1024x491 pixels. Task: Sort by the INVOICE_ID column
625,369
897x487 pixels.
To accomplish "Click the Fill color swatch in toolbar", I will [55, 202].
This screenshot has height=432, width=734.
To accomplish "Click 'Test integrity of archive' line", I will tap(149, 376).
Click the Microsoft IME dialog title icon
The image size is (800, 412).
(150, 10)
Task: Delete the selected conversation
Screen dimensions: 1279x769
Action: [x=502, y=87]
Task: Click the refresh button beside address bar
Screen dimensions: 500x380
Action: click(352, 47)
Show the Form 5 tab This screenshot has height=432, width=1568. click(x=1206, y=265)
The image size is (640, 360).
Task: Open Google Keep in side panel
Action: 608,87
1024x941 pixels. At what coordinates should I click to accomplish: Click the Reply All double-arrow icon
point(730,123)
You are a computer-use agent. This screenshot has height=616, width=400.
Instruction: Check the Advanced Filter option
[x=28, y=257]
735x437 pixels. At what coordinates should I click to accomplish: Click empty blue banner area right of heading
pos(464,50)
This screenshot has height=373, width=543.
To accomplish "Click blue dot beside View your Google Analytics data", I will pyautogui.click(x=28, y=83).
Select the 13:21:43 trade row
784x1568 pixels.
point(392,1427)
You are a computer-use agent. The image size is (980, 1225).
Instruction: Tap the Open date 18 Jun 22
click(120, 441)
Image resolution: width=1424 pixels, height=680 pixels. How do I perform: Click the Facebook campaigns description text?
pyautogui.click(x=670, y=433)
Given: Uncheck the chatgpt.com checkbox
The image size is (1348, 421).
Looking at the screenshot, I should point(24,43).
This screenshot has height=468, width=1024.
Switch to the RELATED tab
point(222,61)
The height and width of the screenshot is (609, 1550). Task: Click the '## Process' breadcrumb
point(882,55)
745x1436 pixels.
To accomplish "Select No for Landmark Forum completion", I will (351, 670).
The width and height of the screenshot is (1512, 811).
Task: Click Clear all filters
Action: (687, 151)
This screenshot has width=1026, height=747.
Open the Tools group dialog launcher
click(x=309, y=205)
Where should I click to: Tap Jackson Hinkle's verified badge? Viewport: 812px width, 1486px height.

- _TASK REQUIREMENTS_: Copy out, from the material above, each line in which the string "computer" is found.

- _RESPONSE TO THE TASK_:
You are a computer-use agent. This screenshot has height=616, width=400.
You are a computer-use agent. The image size is (980, 1225).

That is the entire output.